# AVAILABLE DATA

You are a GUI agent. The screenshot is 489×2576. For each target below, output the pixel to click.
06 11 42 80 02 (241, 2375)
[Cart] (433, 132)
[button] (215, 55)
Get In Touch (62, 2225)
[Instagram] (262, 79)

# WHAT THE TASK ASKS
Could you reproduce all of the entries exactly as they appear?

# OUTPUT OF THE TASK
You are a GUI agent. The screenshot is 489×2576. For each target below, output the pixel to click.
06 11 42 80 02 (241, 2375)
[Cart] (433, 132)
[button] (215, 55)
Get In Touch (62, 2225)
[Instagram] (262, 79)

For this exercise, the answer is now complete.